In ogni caso, l’aver sostituito l’espressione “attività amministrativa” con “attività di pubblico interesse” conferma quanto detto in precedenza circa l’assoluta irrilevanza della connessione fra atto detenuto e procedimento amministrativo, posta a base del diniego serbato.
Le considerazioni effettuate consentono di prendere meditatamente le distanze dal precedente giurisprudenziale citato a sostegno dalla Commissione di accesso, così come di sganciare la sorte degli atti, oggetto della richiesta di accesso, da quello finale, la cui effettiva natura, per quanto testé detto, non assume alcun rilievo sulla pretesa attorea.

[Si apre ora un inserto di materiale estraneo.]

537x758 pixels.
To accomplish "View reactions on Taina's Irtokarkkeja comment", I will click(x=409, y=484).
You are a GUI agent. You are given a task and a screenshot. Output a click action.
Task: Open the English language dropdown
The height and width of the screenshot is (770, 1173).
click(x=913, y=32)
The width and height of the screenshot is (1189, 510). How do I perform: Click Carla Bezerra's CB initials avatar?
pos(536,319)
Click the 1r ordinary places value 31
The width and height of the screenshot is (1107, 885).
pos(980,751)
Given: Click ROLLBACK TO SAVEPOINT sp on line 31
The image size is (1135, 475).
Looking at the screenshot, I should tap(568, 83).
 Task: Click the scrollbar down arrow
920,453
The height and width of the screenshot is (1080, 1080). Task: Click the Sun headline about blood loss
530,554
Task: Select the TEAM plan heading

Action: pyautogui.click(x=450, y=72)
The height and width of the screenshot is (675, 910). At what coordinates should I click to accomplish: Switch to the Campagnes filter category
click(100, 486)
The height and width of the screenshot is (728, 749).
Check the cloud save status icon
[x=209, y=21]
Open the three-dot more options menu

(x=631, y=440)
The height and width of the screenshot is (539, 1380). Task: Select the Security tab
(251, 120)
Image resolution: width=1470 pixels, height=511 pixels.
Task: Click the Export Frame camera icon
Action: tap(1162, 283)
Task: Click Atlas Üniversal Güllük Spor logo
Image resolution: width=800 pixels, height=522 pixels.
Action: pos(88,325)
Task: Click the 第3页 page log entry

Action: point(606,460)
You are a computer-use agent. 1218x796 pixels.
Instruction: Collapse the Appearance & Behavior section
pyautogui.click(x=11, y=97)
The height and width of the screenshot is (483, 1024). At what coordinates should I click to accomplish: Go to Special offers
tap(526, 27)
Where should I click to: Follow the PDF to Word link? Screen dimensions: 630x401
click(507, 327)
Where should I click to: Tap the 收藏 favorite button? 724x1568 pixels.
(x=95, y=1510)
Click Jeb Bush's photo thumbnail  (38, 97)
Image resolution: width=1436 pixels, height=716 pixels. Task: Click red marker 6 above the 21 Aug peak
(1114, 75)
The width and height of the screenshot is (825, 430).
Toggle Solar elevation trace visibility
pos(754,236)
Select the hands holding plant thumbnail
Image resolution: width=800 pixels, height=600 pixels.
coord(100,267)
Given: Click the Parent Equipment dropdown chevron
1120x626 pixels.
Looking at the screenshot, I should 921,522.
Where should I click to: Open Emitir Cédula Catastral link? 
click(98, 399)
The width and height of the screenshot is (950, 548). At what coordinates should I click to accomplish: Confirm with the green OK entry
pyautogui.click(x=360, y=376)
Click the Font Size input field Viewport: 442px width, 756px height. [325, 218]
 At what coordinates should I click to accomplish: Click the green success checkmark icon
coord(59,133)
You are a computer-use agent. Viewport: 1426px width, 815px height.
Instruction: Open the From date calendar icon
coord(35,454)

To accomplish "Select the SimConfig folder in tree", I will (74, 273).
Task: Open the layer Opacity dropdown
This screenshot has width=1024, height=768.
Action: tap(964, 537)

Il ricorso va, pertanto, accolto, dovendosi affermare l’obbligo del Ministero dell’interno di consentire l’accesso dell’interessato a tutti gli atti, formati e detenuti, in forza dei quali è stata formulata la risposta scritta all’interrogazione parlamentare, risposta della quale, come si è detto, il dott. B. ha già autonomamente preso visione.
Le spese di giudizio vanno poste a carico delle amministrazioni soccombenti, da suddividersi fra loro in parti uguali.
P.Q.M.
il Tribunale Amministrativo Regionale per il Lazio, Sezione Prima, accoglie il ricorso in epigrafe indicato e, per l’effetto, ordina al Ministero dell’interno, in persona del rappresentante legale p.t., di consentire l’accesso del dott. B. agli atti indicati in parte motiva, nel termine di giorni 30, decorrente dalla comunicazione in via amministrativa o, se anteriore, dalla notificazione della presente sentenza. Condanna la Presidenza del Consiglio dei ministri ed il Ministero dell’interno… ecc.
Ordina che la presente sentenza sia eseguita dall’autorità amministrativa.